マイナー武将 柏山明助
前回は、水谷正村について書きました。
今回は少し飛んで、奥州にいる武将、柏山伊勢守明助です。
この人は、奥州の代表的軍記である「奥羽永慶軍記」という書物の中に記述があります。
もともとは葛西家の家臣でしたが、秀吉の奥州仕置によって葛西家が大名家としてなくなると、南部家に仕えることになりました。
慶長五年(1600)、つまり関ヶ原の戦いがあった頃、伊達政宗の密命を受けた(のではないか、とされる)和賀忠親という武将による岩崎一揆が起きました。明助はこの一揆を鎮圧したことで南部家の重臣として名を上げることになります。
ちなみに、この一揆の失敗によって、政宗は家康から受けていたいわゆる「百万石のお墨付き」を反故にされてしまい、結果六十二万石で終わってしまいます。

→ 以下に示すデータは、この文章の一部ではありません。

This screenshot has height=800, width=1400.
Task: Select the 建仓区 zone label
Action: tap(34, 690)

大河ドラマでは渡辺謙さんと津川雅彦さんとの腹の探り合いがあったシリアスなシーンでした。
で、この柏山明助についての武勇ですが、軍記に残っているほどのものはこのくらいしかありません。これは時代的にほぼ戦が無くなってしまっていることもあったでしょう。それゆえ、明助についての明確な足跡はあまりありません。
しかしながら、人物としては非常にすぐれていた人のようで、敵である政宗からしばしば引き抜きを受けていたらしく、しかし明助がそれを断ると今度は暗殺しようと忍びを入れたものの、今度はその忍びが人柄に惚れてしまって暗殺も失敗してしまう、という挿話があります。

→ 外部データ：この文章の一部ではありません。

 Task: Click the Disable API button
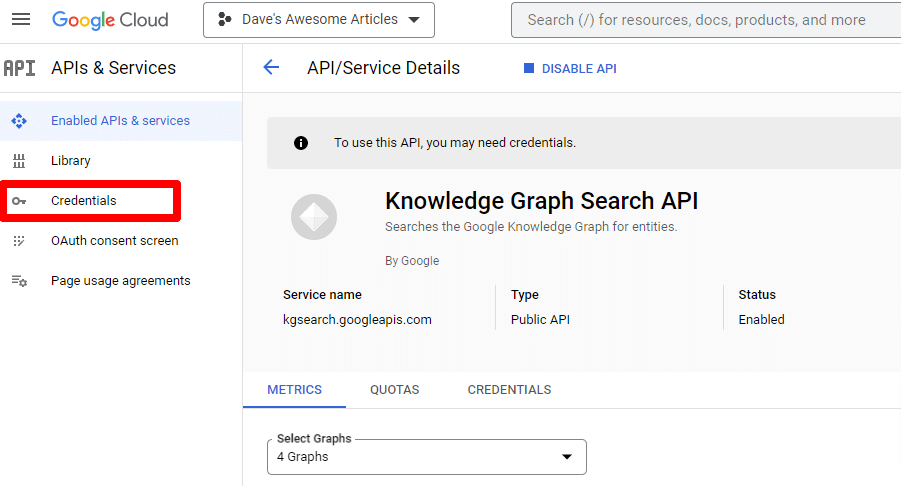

とはいえ、奥羽永慶軍記にはこの程度の挿話しかないところをみると、恐らく奥州での史料がもともと少ないと考える方が妥当でしょう。
ちなみにこの人の最期は、南部利直によって毒殺される、という非常に気の毒なもので、その理由としては利直が明助の武勇を恐れたため、といわれています。
この南部利直という人物は毒殺に所縁のある人のようで、自らの三男である政直についても毒殺した、といわれている説があるほどです。
異説を書くと、この政直と明助は共に切支丹で、信直は切支丹の締め付けと弾圧という時流に逆らえず、泣く泣く二人を暗殺した、ともあります。
実際どうだったのかという事については先ほどの通り信頼できる史料が少ないので何とも言い様がありませんが、二人が毒殺された、というのは明らかです。